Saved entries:

◇ ◇ ◇ ◇ ◇ ◇ ◇

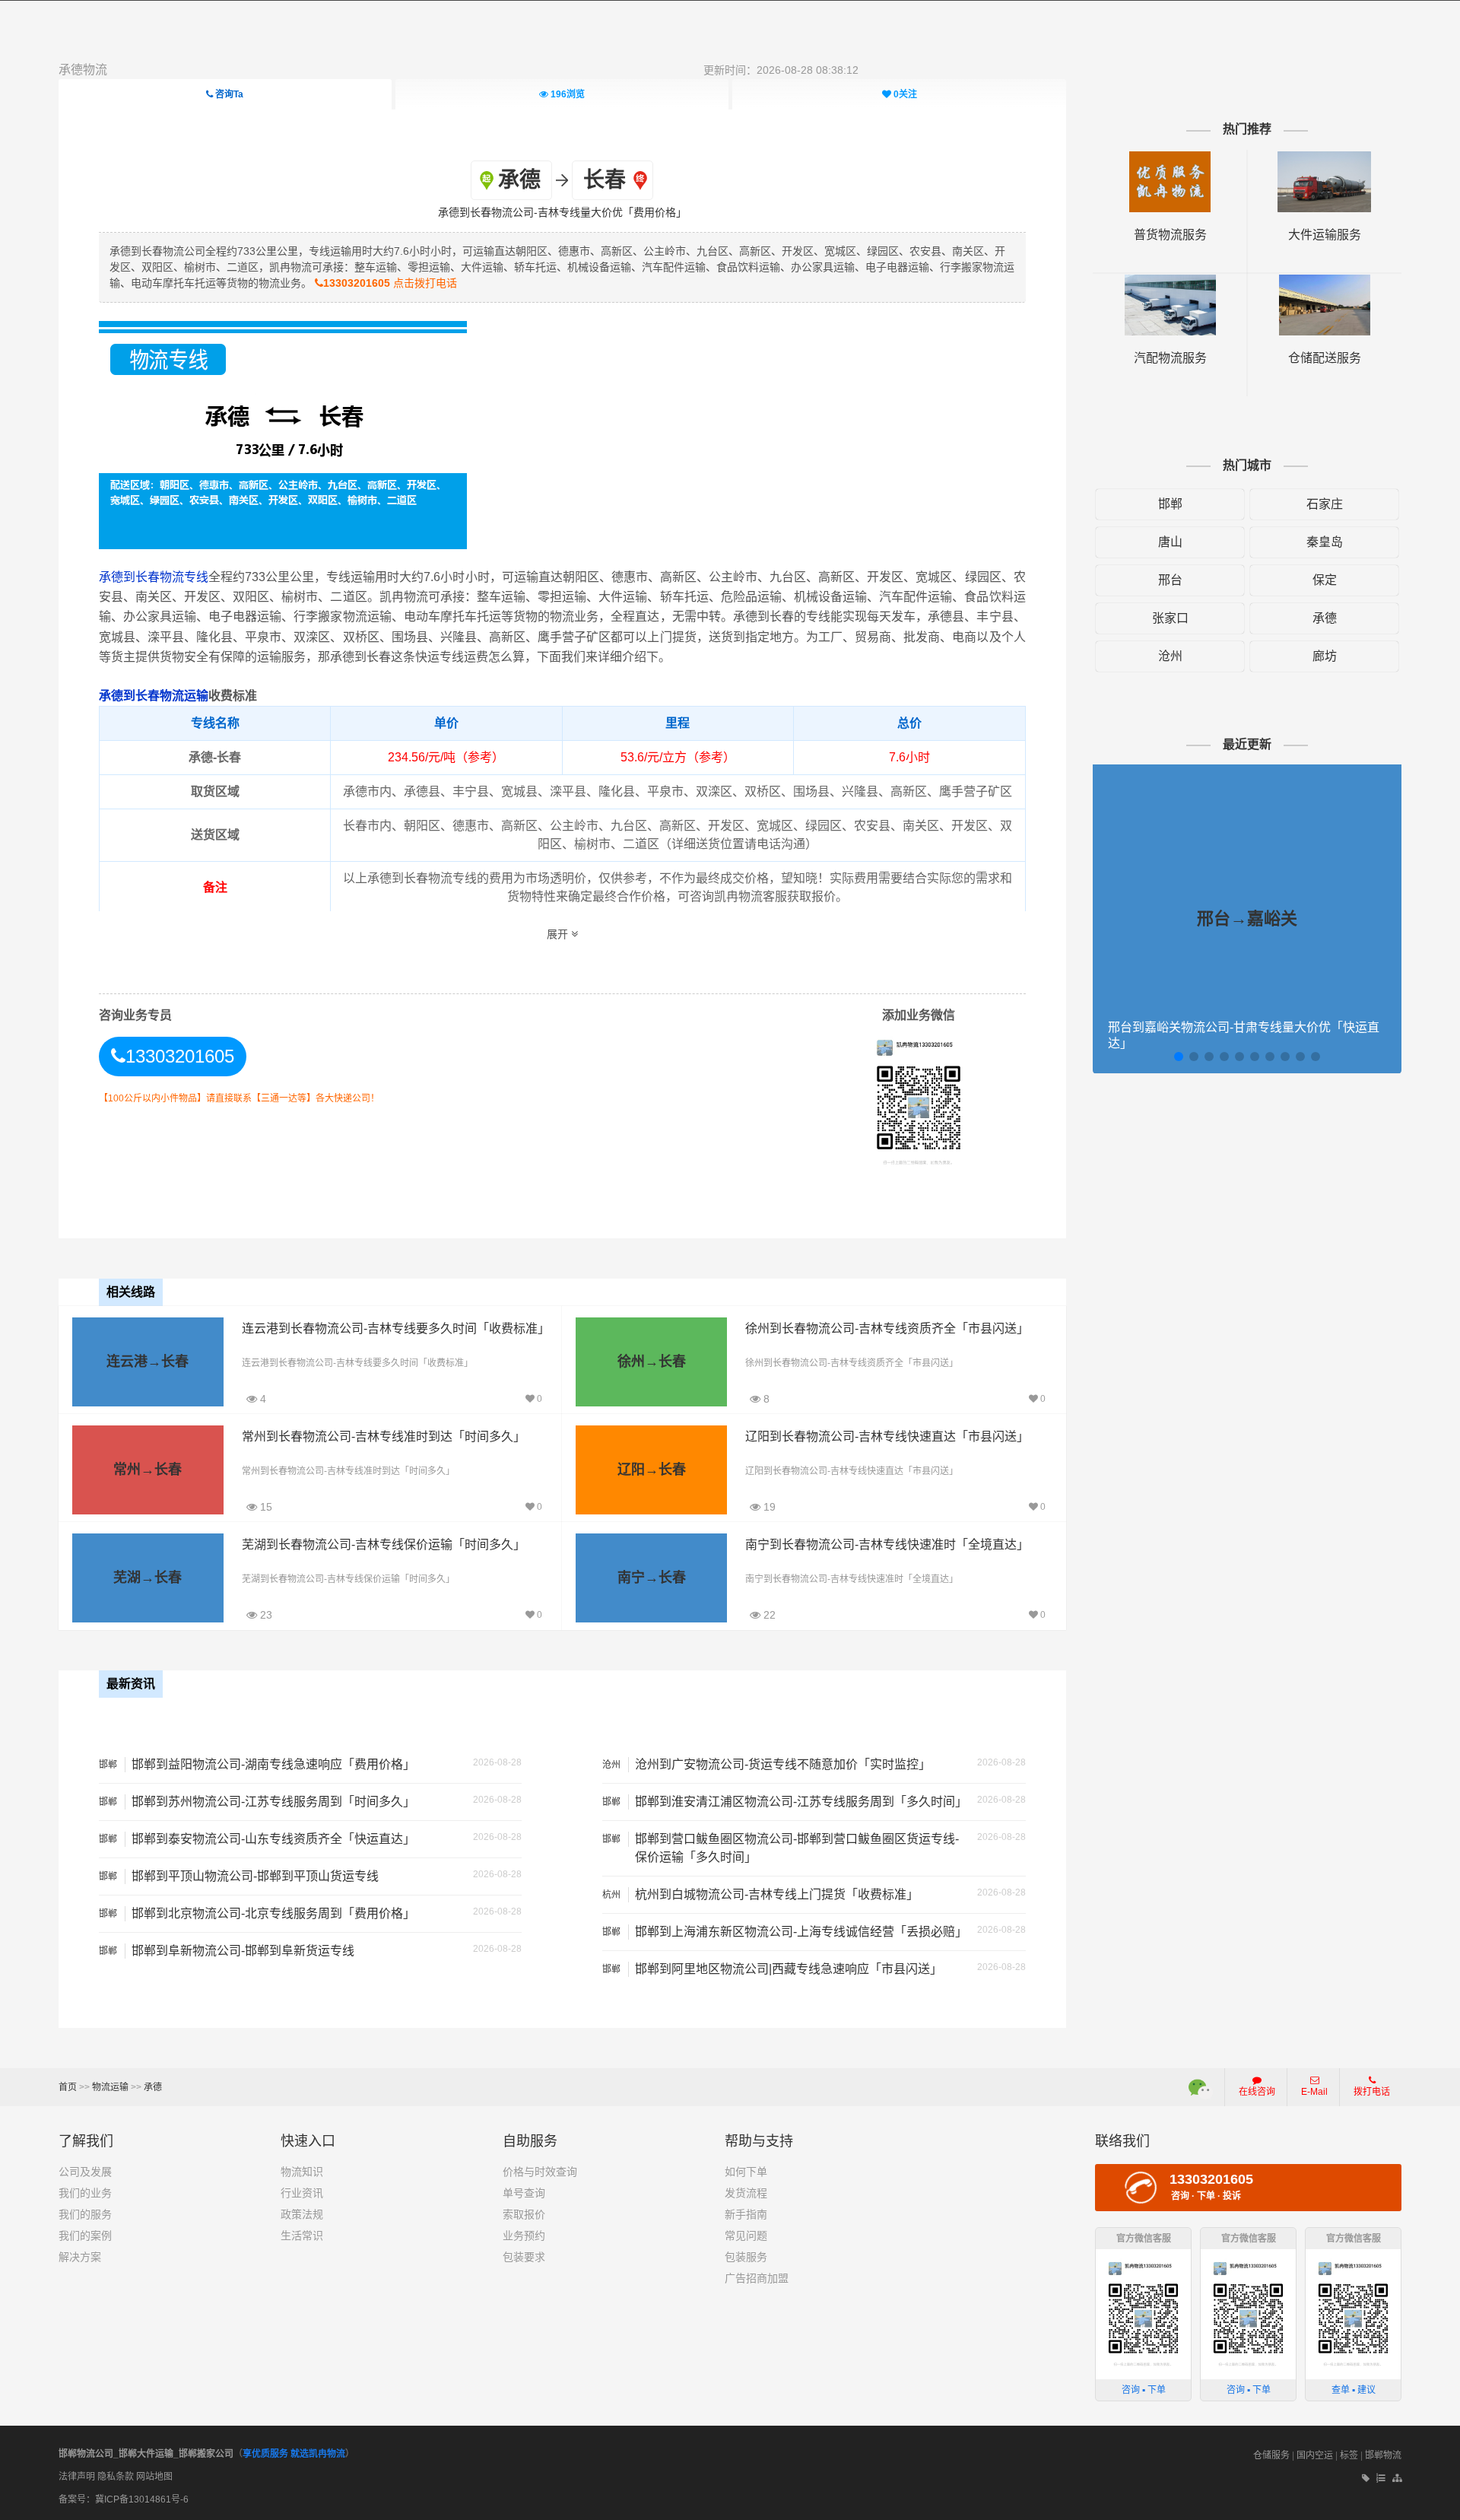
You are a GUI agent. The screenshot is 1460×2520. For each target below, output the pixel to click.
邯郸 (1170, 503)
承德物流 (83, 69)
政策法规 (302, 2214)
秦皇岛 (1324, 541)
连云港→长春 (147, 1361)
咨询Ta (228, 94)
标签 (1349, 2455)
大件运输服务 (1324, 234)
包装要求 (524, 2257)
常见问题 (746, 2235)
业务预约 (524, 2235)
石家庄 (1324, 503)
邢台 (1170, 580)
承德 (1324, 618)
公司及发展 (85, 2172)
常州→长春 (147, 1469)
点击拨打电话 (390, 283)
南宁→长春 (651, 1577)
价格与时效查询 (540, 2172)
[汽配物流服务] (1170, 281)
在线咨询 (1257, 2091)
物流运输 (110, 2087)
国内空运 (1315, 2455)
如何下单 (746, 2172)
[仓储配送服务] (1324, 281)
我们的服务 (85, 2214)
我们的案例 (85, 2235)
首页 (68, 2087)
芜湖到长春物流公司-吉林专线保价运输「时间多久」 (383, 1544)
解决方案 (80, 2257)
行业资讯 (302, 2193)
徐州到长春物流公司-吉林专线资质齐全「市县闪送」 (887, 1328)
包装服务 (746, 2257)
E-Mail (1314, 2091)
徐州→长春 (651, 1361)
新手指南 (746, 2214)
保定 (1324, 580)
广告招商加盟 (757, 2278)
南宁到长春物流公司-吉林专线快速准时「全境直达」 (887, 1544)
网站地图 (154, 2476)
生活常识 (302, 2235)
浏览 (568, 94)
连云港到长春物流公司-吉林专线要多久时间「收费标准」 (396, 1328)
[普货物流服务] (1170, 158)
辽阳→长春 (651, 1469)
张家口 (1170, 618)
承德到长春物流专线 (153, 576)
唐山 (1170, 541)
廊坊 (1324, 656)
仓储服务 (1271, 2455)
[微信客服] (1201, 2087)
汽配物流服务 (1170, 357)
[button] (1178, 1056)
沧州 (1170, 656)
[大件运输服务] (1324, 158)
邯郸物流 (1383, 2455)
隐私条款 (115, 2476)
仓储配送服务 (1324, 357)
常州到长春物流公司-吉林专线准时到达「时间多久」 (383, 1436)
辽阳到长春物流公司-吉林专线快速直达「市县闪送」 (887, 1436)
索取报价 (524, 2214)
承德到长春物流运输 (153, 695)
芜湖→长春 (147, 1577)
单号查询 (524, 2193)
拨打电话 (1372, 2091)
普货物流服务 (1170, 234)
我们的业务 (85, 2193)
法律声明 (77, 2476)
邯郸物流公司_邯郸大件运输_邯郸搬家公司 (146, 2453)
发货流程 (746, 2193)
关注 (905, 94)
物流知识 (302, 2172)
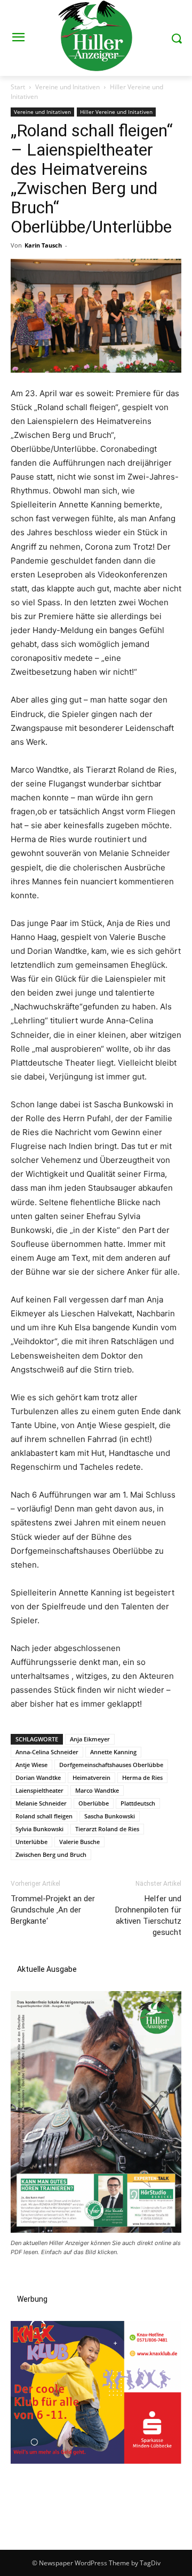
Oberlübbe (93, 1803)
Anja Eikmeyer (90, 1739)
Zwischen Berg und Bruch (50, 1854)
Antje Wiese (31, 1765)
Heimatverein (91, 1777)
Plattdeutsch (138, 1803)
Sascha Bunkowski (109, 1816)
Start (18, 86)
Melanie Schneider (41, 1803)
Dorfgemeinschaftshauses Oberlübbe (111, 1765)
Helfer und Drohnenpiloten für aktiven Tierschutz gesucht (148, 1915)
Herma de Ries (142, 1777)
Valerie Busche (79, 1842)
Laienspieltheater (39, 1790)
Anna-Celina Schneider (46, 1752)
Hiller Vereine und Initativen (116, 111)
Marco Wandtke (97, 1790)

◇ ◇ ◇ ◇ ◇ ◇ ◇

Each line above with the string "Oberlübbe" should be reported in full.

Oberlübbe (93, 1803)
Dorfgemeinschaftshauses Oberlübbe (111, 1765)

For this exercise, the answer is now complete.